I understand that:
$(1) \frac{d}{dt}|\xi(t)|^2=2<\xi, \nabla \xi>$
if this is happening in $\mathbb{R}^n$. But my question is in the following setting: $\nabla \xi:=K_{c^*\pi} \circ T \xi.\partial t$, where $K_{c^*\pi} $ is the connection induced by the induced bundle of a function $c:S \rightarrow M$, where $S$ is the sphere and $M$ is the manifold (which I'm supposing has a connection on a bundle $\pi : E \rightarrow M$, and $\partial t$ is the canonical tangent vector of the sphere - This is according to Klingenberg's Lectures on Closed Geodesics).
I'm having trouble understanding why $(1)$ holds in this case.
In Riemannian manifold $(M,g)$, $X(f)$ implies that if $c(t)$ is a curve with $c'(0)=X$ then $$ X(f)=\frac{d}{dt}\bigg|_{t=0} f(c(t)) $$
So $$\frac{d}{dt} |\xi|^2= X |\xi|^2=X g(\xi,\xi) $$
In $\mathbb{R}^3$, $M$ is a surface.
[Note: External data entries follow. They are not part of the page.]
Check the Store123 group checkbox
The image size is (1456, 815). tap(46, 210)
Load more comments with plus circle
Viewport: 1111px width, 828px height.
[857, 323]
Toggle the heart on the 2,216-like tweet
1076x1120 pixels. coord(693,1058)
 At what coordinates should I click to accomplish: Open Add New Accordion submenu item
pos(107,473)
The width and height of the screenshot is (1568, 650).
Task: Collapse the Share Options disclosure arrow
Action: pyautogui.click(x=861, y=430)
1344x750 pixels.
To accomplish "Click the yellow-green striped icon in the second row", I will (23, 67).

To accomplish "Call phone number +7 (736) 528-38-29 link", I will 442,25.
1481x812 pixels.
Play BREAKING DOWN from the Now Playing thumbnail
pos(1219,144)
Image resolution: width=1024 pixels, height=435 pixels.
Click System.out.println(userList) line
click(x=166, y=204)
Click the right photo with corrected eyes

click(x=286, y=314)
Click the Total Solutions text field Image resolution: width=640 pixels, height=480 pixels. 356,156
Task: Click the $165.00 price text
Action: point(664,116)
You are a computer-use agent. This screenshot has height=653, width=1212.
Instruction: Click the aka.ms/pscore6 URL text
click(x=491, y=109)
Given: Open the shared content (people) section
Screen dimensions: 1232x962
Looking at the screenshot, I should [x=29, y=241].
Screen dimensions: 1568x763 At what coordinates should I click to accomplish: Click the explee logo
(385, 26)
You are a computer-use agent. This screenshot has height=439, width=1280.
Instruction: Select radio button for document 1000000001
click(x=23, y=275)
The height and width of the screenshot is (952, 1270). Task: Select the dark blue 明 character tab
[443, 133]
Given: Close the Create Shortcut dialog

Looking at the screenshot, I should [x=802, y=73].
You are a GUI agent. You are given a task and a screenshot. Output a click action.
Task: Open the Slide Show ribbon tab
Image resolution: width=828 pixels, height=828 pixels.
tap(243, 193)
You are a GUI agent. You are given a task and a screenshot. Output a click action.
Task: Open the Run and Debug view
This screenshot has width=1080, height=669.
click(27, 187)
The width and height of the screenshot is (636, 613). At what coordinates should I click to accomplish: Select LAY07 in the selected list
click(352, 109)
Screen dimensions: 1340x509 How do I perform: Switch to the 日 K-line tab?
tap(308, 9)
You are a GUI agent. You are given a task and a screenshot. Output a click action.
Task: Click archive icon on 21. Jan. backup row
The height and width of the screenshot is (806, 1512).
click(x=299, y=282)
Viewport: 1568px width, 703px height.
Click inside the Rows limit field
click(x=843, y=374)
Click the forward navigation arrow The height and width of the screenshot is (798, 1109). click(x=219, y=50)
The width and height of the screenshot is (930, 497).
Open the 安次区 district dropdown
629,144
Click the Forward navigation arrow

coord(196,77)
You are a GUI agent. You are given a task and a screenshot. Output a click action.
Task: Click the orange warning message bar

Then covariant derivative is defined as : $$ \nabla_X \xi = Proj_{T_{c(0)} M} \frac{d}{dt}\xi $$
where $Proj$ is a projection. So if $g$ on $M$ is a metric induced from $\mathbb{R}^3$, then $$ Xg(\xi,\zeta) = g( \frac{d}{dt}\xi,\zeta) + g( \xi, \frac{d}{dt}\zeta) =g(\nabla_X\xi,\zeta) + g( \xi,\nabla_X\zeta) \ \ast$$
In general case, $\nabla$ is defined to satisfy $\ast$ (cf. Levi-Civita connection)